EXERCISE AIM
Retype, please, the listing from its opening line through the line that contains "Image resolution: width=1477", both included, without the pictures.

****************

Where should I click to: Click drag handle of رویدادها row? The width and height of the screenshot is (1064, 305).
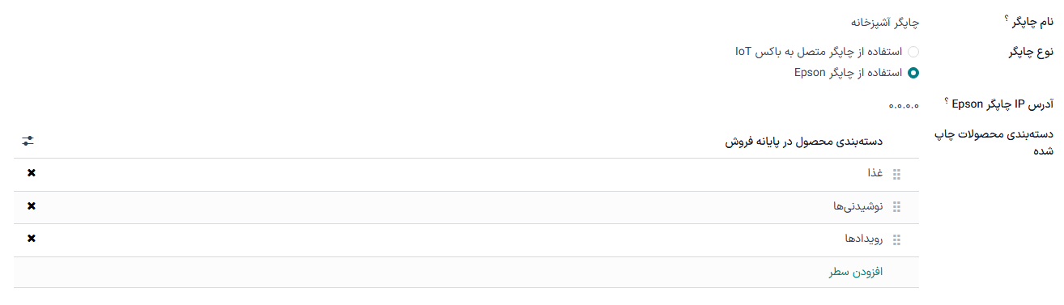point(896,240)
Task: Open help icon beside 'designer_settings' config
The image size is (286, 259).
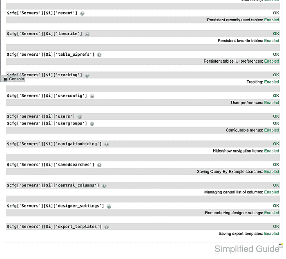Action: [109, 206]
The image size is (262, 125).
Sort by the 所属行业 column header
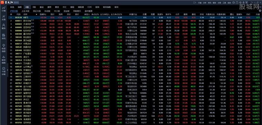133,15
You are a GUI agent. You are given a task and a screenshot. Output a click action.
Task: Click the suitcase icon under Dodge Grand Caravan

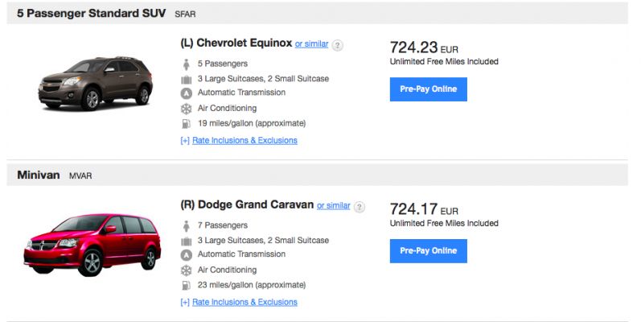[x=187, y=241]
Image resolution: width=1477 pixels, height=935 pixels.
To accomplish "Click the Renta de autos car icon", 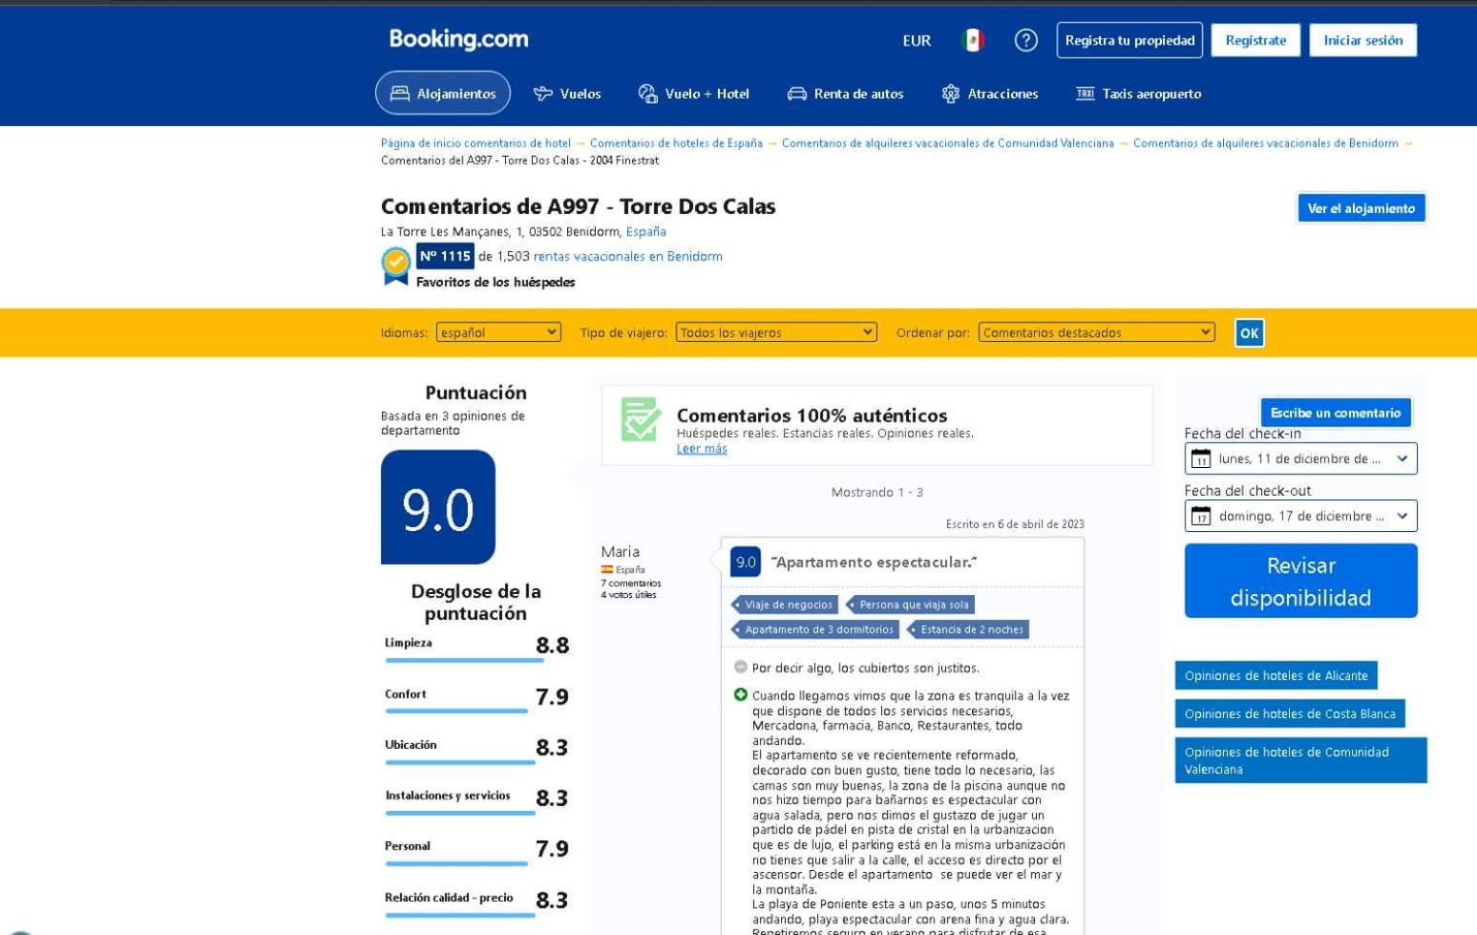I will 796,94.
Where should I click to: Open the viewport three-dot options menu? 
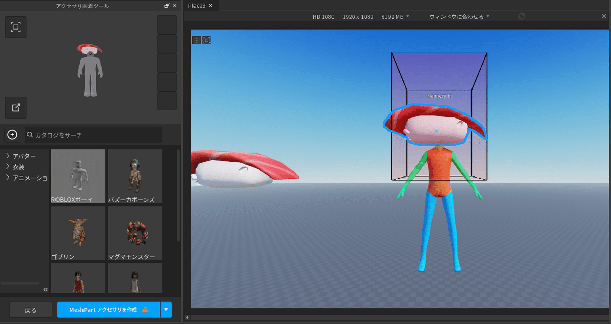point(197,40)
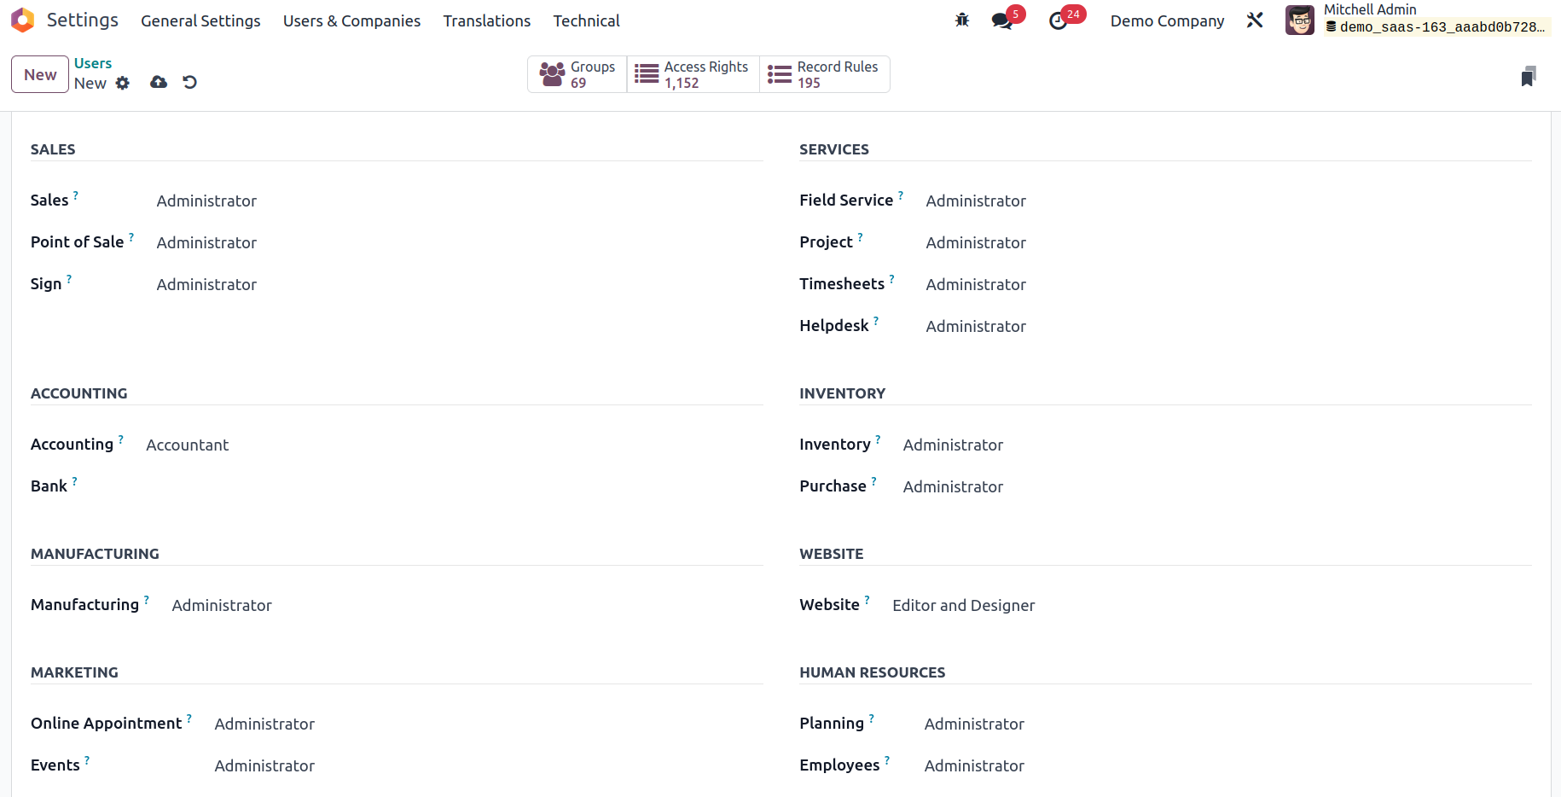
Task: Click the New button
Action: click(40, 74)

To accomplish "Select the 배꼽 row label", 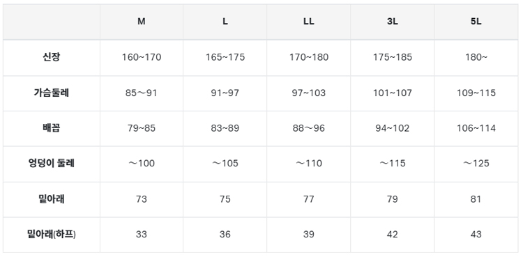I will tap(52, 128).
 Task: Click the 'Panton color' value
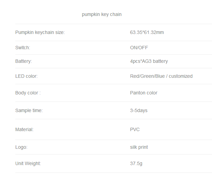click(144, 93)
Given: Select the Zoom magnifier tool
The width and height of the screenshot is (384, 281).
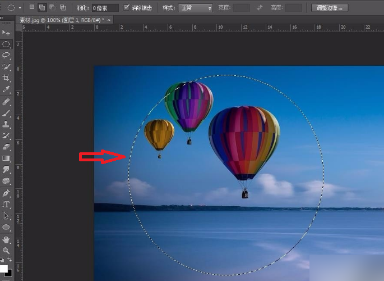Looking at the screenshot, I should click(x=6, y=250).
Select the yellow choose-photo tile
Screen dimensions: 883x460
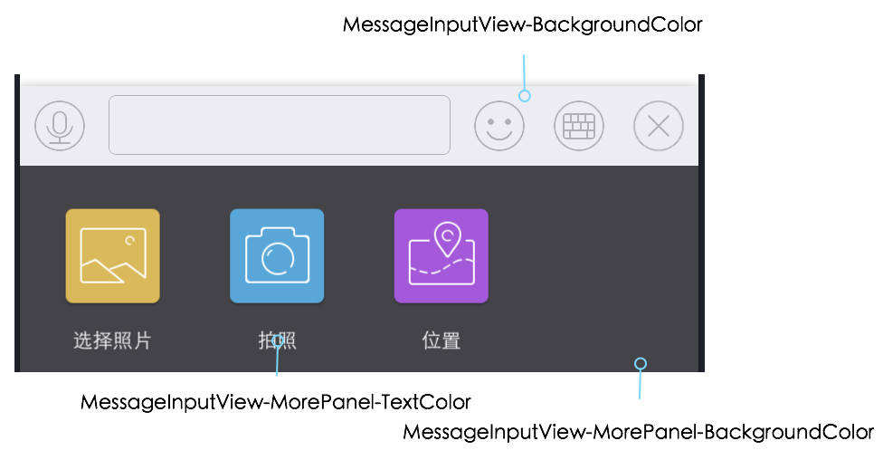click(112, 256)
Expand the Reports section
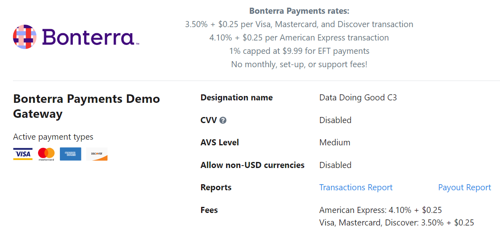Viewport: 500px width, 234px height. tap(216, 187)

****************

OUTPUT
Where should I click to: Click drag handle of رویدادها row? The width and height of the screenshot is (1064, 305).
point(896,240)
Task: Open help icon beside 'designer_settings' config
The image size is (286, 259).
Action: [109, 206]
The image size is (262, 125).
Sort by the 所属行业 column header
133,15
You are a GUI agent. You are given a task and a screenshot. Output a click action.
Task: Click the suitcase icon under Dodge Grand Caravan

[x=187, y=241]
Image resolution: width=1477 pixels, height=935 pixels.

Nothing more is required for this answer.